La fatigue physique des enfants dans les verreries n'est pas supérieure à celle de ceux qui exercent leur activité, immobiles du matin au soir devant un métier de tissage "et croira-t-on qu'un enfant souffre plus d'avoir à se donner du mouvement ?"

En bon journaliste, A. Daum place à la fin de son long article le point le plus polémique : les brutalités exercées par les ouvriers sur leurs apprentis ; méthodes d'un autre âge "mais, Dieu merci, ces moeurs là ont changé grâce à l'éducation générale des ouvriers et à la surveillance des patrons, et nous avons - tout au moins dans notre usine - la satisfaction d'avoir réprimé depuis de longues années d'une façon absolue ces usages d'une autre époque". A Portieux, la brutalité d'un ouvrier, souvent pris de boisson, à l'égard d'un jeune était sanctionnée par une amende ; par conséquent, la brutalité n'est pas un système organisé. Parfois, un geste violent entraîne des conséquences importantes et même si cela reste marginal, la bonne réputation de l'usine se trouve mise à mal.

A. Daum dédouane les verreries de l'Est comme va le faire quelque temps après lui A. Richard dont la contre-attaque va prendre une grande dimension nationale. Auparavant, il nous faut dire que la présentation que fait Daum dans son article, pour en quelque sorte idéaliser les conditions de travail des jeunes, est loin de se reproduire à l'identique dans grand nombre de verreries. Reprenons deux points : la pénibilité du travail de l'enfant et les relations ouvriers-apprentis à travers l'exemple de la vie du jeune Saulnier à la verrerie du Chêne dans la Sarthe. Il a douze ans et demi lorsque son père, sur les conseils de l'instituteur, le retire de l'école pour le placer à la verrerie du Chêne, petite usine d'une centaine d'ouvriers.

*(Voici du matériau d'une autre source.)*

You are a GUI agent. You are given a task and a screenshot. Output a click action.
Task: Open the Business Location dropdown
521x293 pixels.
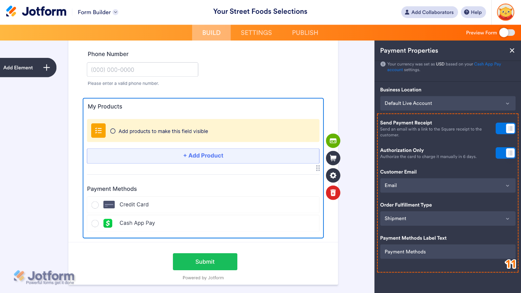click(448, 103)
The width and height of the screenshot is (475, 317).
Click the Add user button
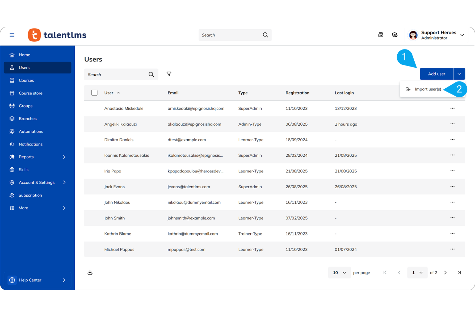(436, 74)
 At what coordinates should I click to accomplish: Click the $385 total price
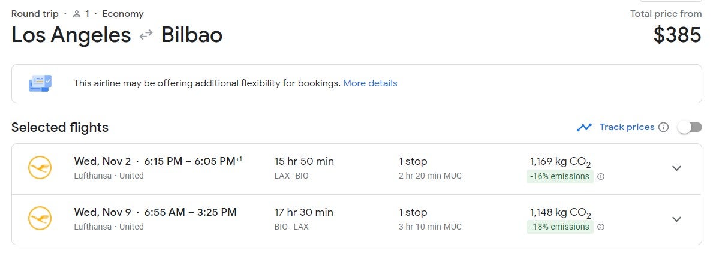pyautogui.click(x=677, y=35)
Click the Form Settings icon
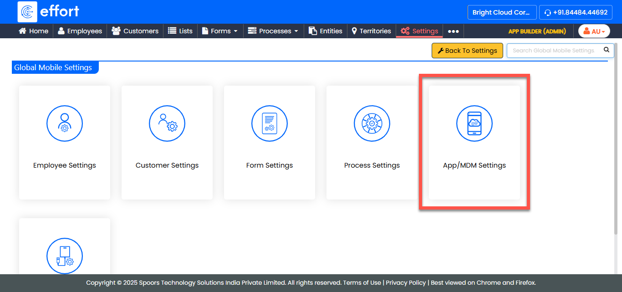Screen dimensions: 622x292 coord(270,124)
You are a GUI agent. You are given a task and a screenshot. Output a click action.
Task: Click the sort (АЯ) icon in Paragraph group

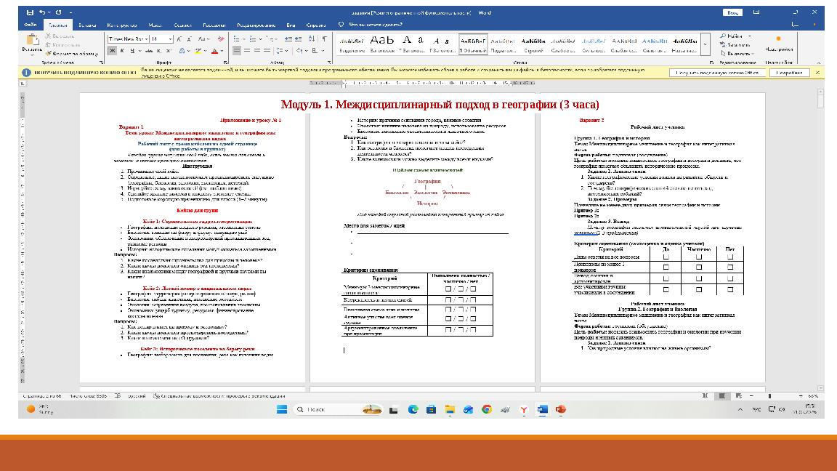[x=311, y=39]
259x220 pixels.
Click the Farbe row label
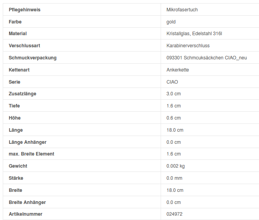15,21
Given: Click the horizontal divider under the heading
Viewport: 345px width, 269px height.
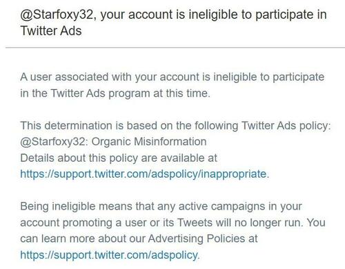Looking at the screenshot, I should [x=175, y=48].
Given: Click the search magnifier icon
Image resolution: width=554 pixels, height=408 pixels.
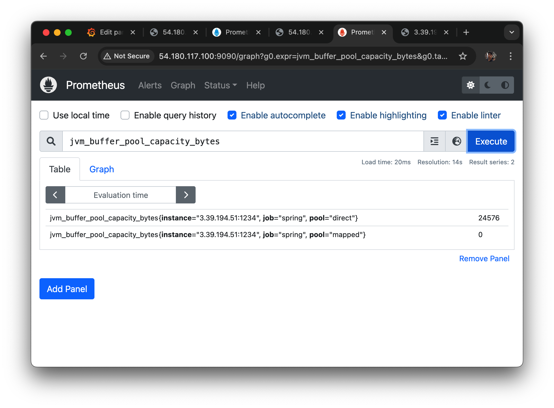Looking at the screenshot, I should coord(51,141).
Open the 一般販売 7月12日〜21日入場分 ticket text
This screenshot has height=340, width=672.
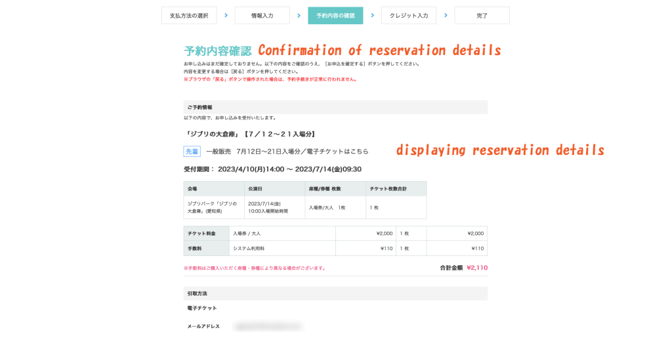point(287,152)
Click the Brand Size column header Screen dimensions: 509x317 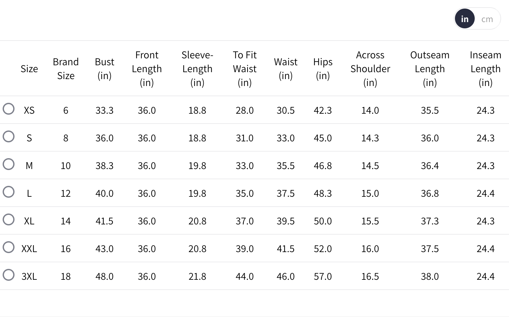(66, 69)
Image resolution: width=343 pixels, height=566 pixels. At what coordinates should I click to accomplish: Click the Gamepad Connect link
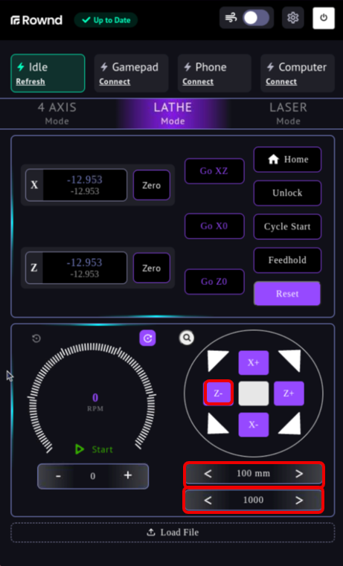tap(115, 82)
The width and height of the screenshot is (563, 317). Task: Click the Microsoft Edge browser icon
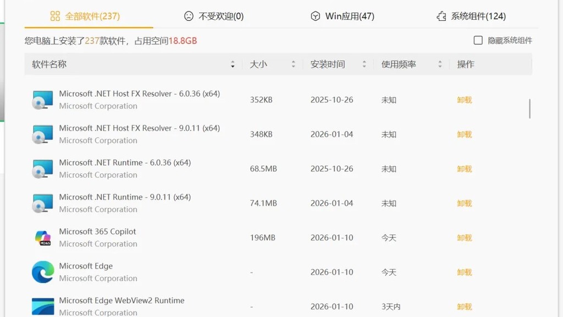pyautogui.click(x=43, y=272)
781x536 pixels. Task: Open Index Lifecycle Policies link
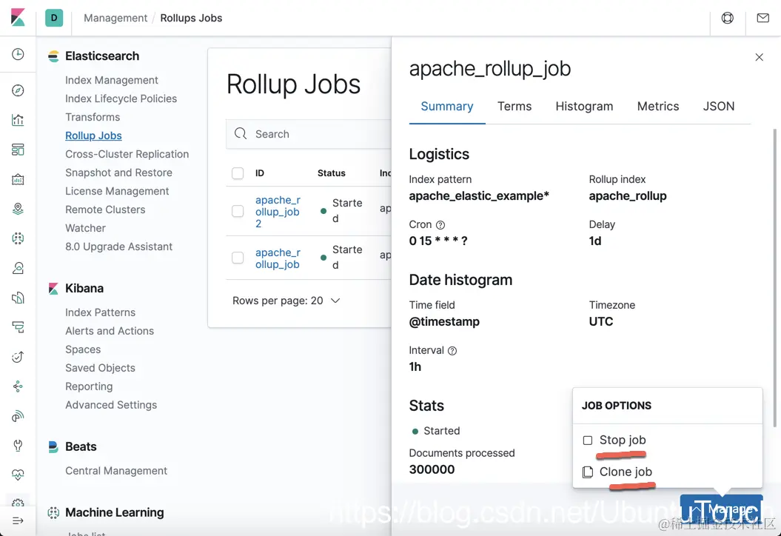[x=121, y=98]
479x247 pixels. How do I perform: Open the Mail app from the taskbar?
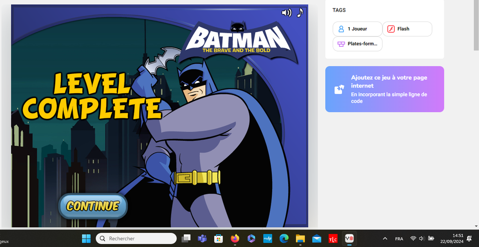tap(317, 239)
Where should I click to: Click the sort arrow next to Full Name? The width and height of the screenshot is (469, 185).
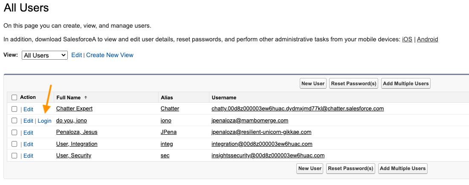pos(86,98)
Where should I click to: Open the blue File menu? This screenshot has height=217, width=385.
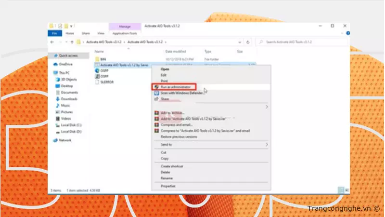(x=54, y=33)
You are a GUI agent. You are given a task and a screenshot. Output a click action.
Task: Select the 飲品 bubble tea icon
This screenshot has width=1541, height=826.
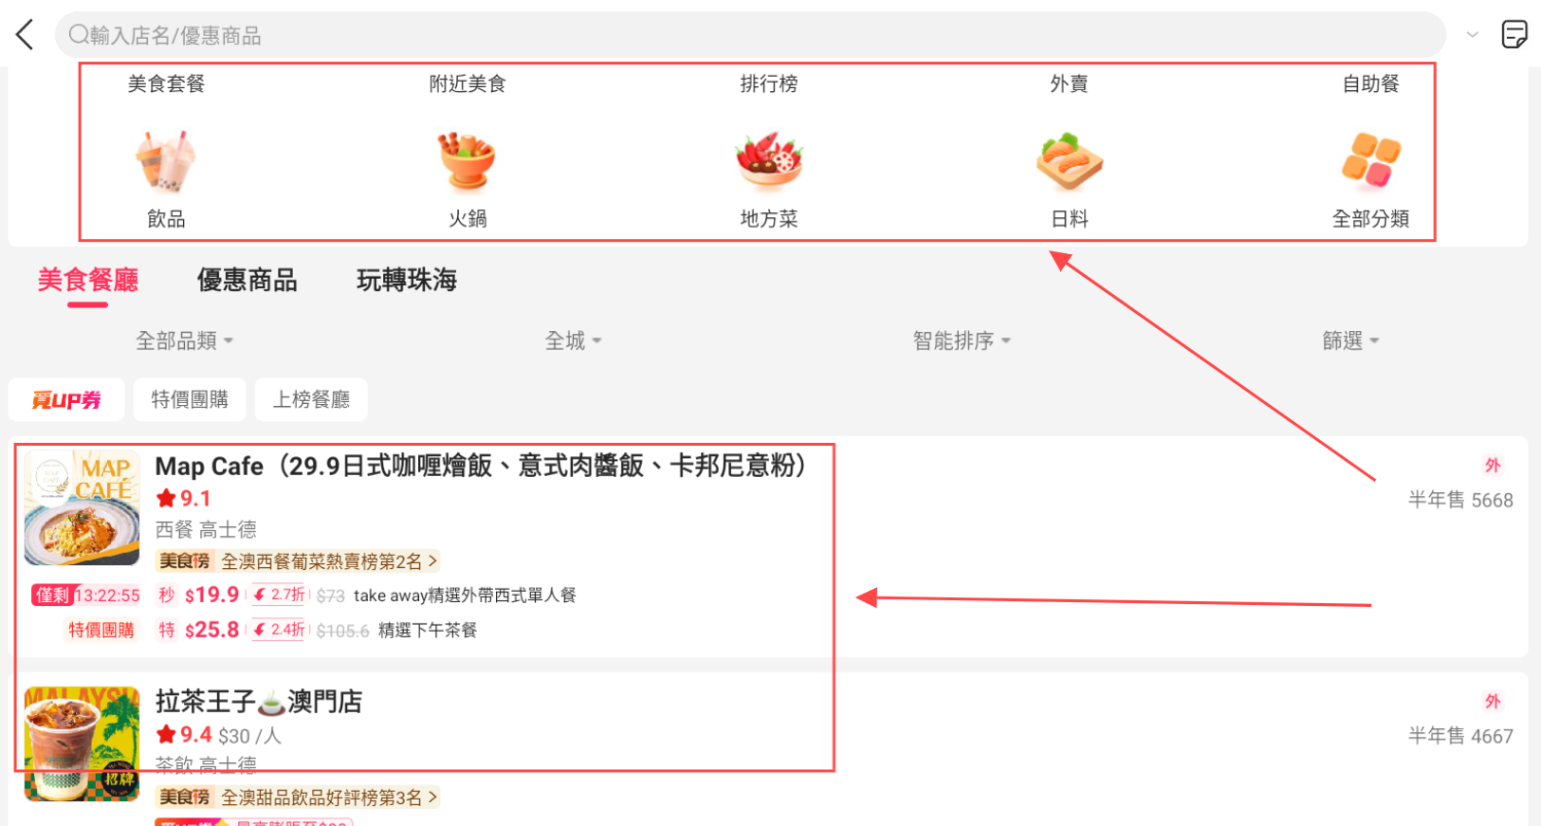(166, 161)
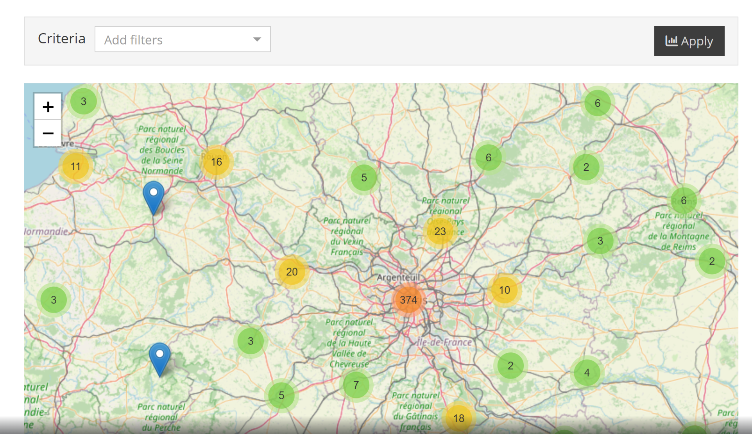
Task: Click the green 7 cluster marker
Action: click(356, 385)
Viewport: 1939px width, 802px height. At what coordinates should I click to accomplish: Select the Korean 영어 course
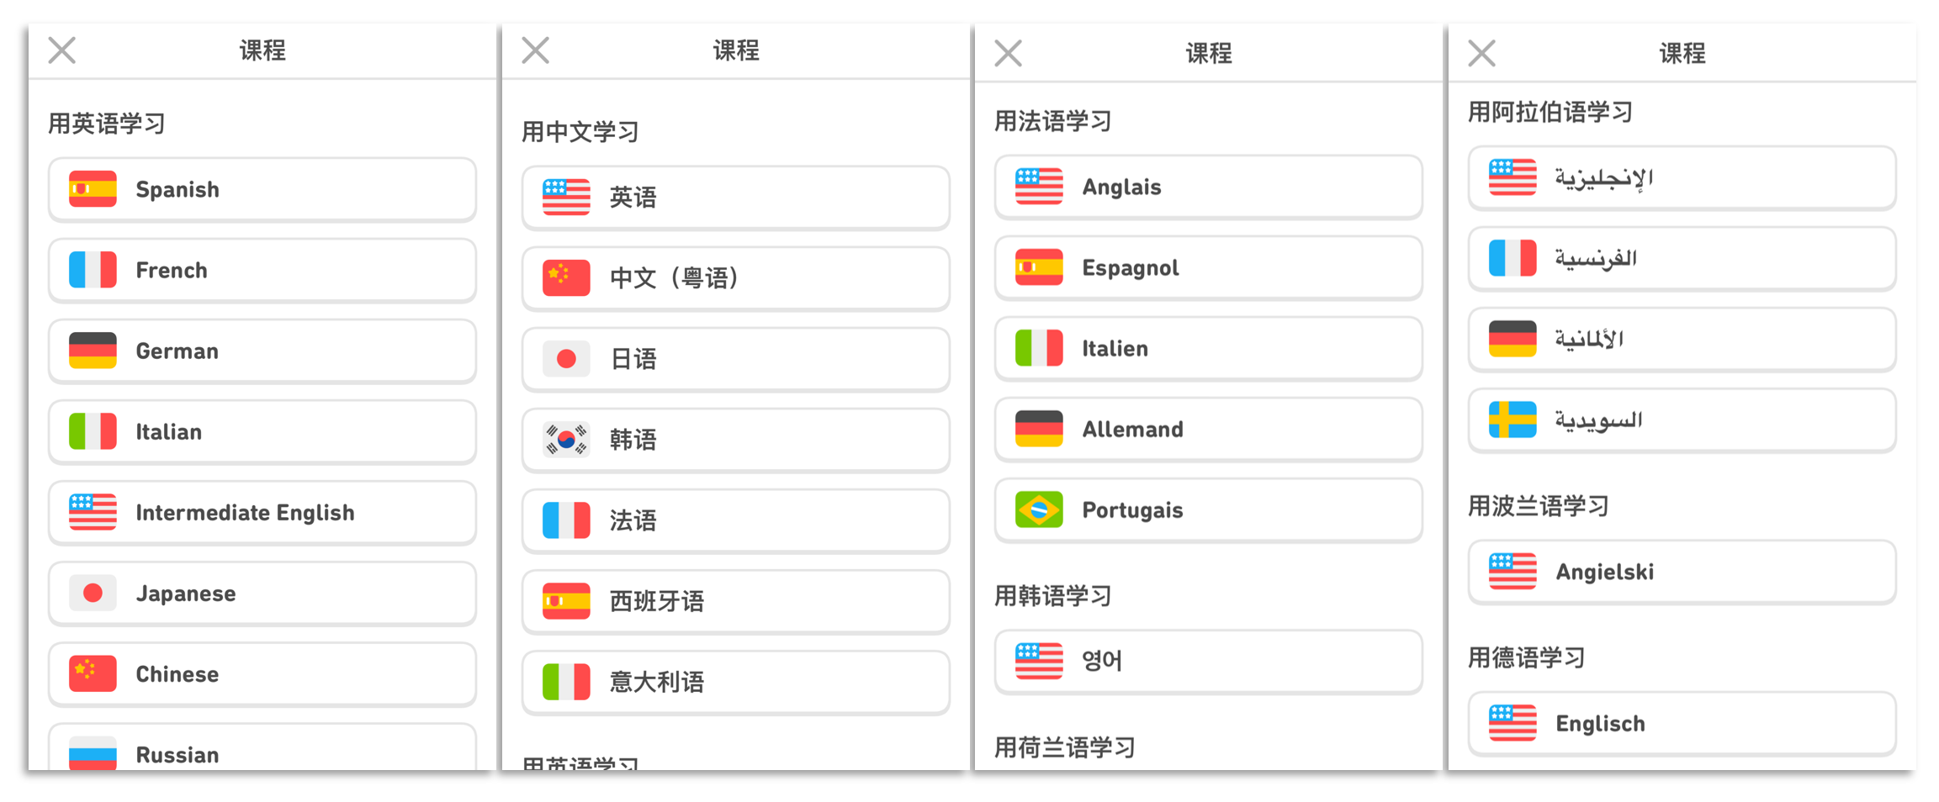(x=1209, y=662)
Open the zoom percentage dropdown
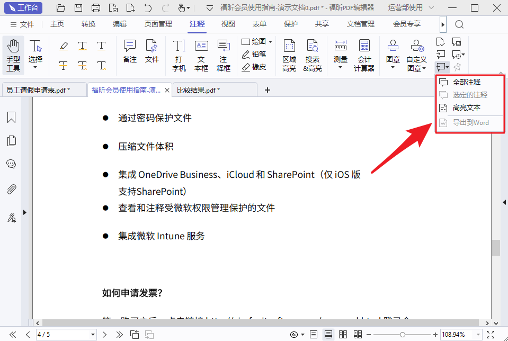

Le certificat d'études ne représentant pas grand chose pour le jeune garçon, son père affirme : "tu feras un aussi bon verrier !" Eugène raconte sa première matinée à l'usine, en ce matin de l'année 1904, comme teneur de moule. "Rivé à mon tabouret, je n'avais guère le loisir de contempler ce qui se passait alentour. Tout entier à mon souci de bien faire, je restais l'oeil fixé sur mon moule que je m'appliquais, par commodité, à caler entre mes deux sabots. J'agissais comme si toute l'usine avait eu les yeux braqués sur moi. Assurément j'en rajoutais, mais il me semblait tellement important d'être à la hauteur que j'en avais le corps tout tendu. La lassitude commençait à me gagner, mes muscles s'engourdissaient dans ce même mouvement répété des centaines de fois mais pour rien au monde je ne l'aurais avoué ou me serais plaint. "C'est le métier qui rentre", m'avait simplement dit mon père le soir à la maison. La chaleur du grand four circulaire, comme j'en étais assis à trois mètres au ras du sol, semblait toute converger vers moi. J'enviais les verriers de pouvoir supporter le souffle brûlant de la bouche en feu, quand ils cueillaient le verre au bout de leur canne.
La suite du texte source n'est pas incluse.